Print out each entry below exactly; do not carry over any image.

*** EXERCISE INPUT Section Begins ***

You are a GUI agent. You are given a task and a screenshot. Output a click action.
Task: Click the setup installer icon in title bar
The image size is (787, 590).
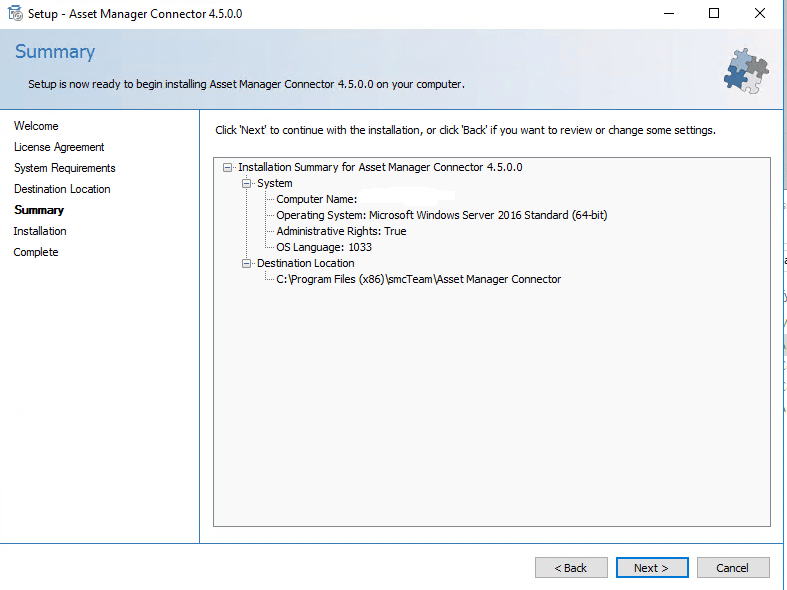click(x=15, y=14)
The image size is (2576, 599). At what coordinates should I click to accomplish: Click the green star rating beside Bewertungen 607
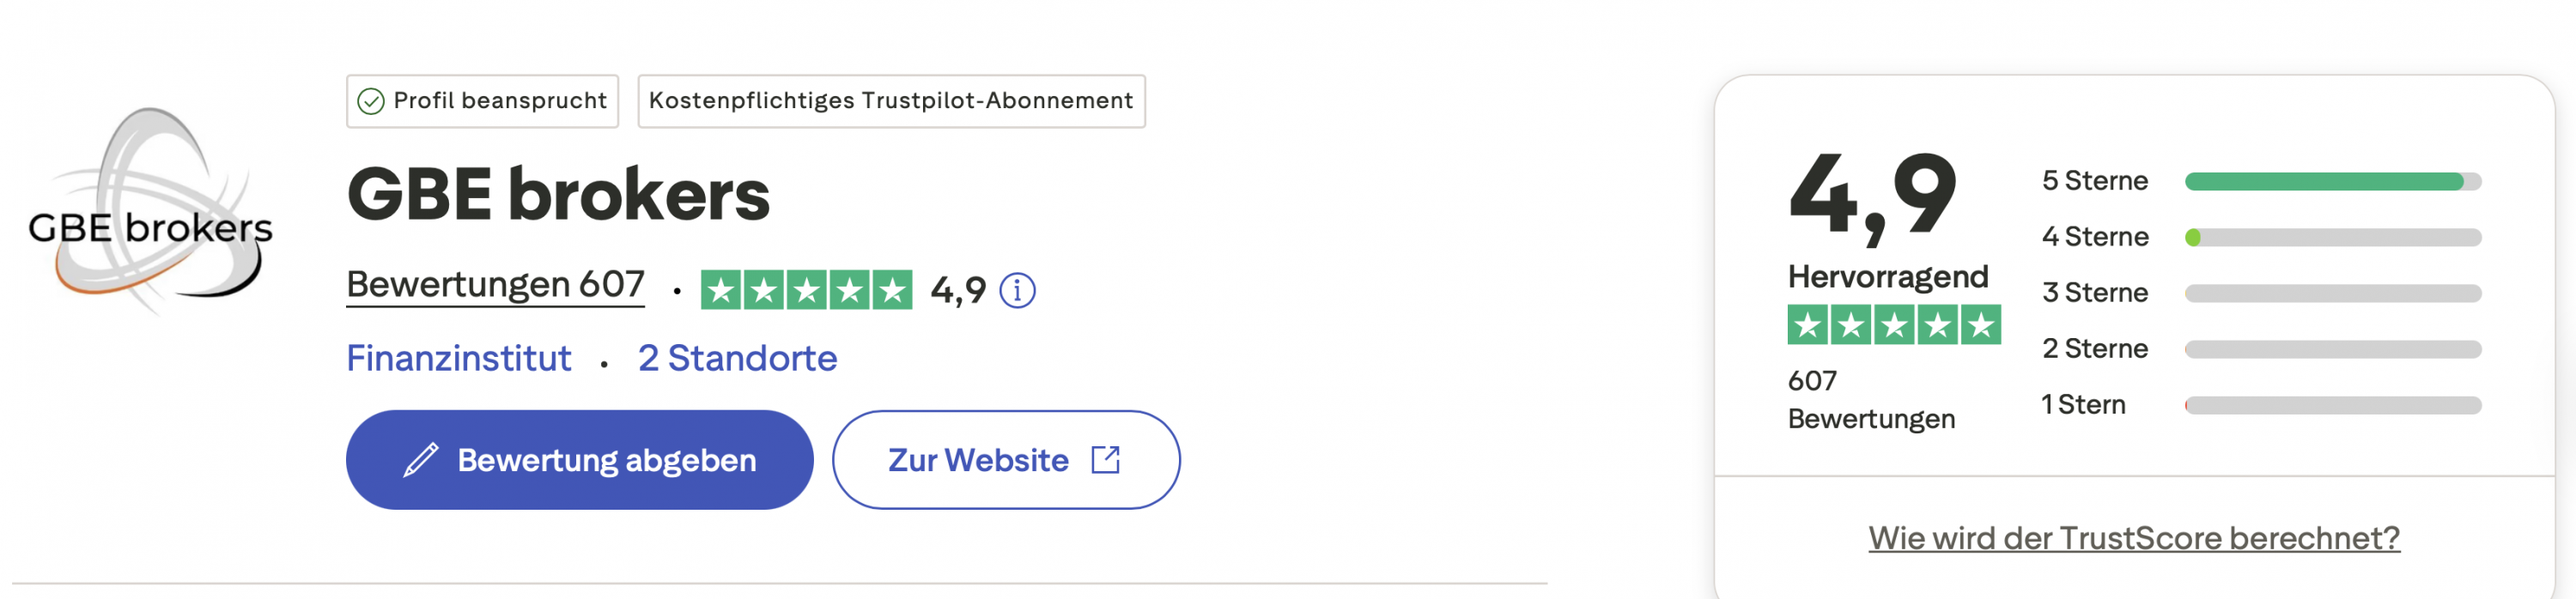click(x=806, y=291)
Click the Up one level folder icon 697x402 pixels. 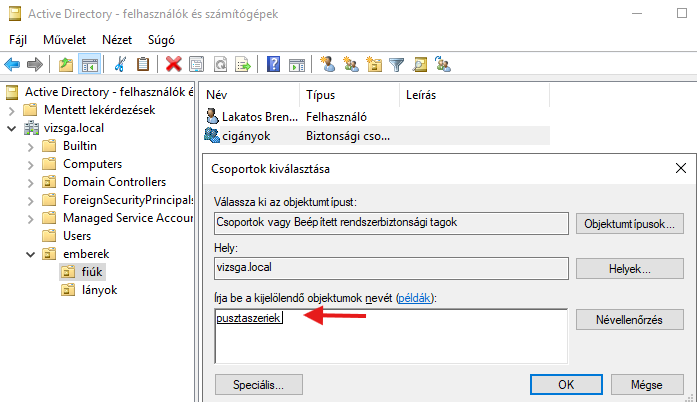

*** EXERCISE INPUT Section Ends ***

• _ANSWER SPACE_:
You are a GUI agent. You are given a task and a screenshot. Output a click action.
Task: Click the setup installer icon in title bar
The image size is (787, 590).
click(x=15, y=14)
The image size is (2576, 599). At what coordinates should I click to accomplish: Click the green star rating beside Bewertungen 607
click(x=806, y=291)
Click the Up one level folder icon 697x402 pixels. 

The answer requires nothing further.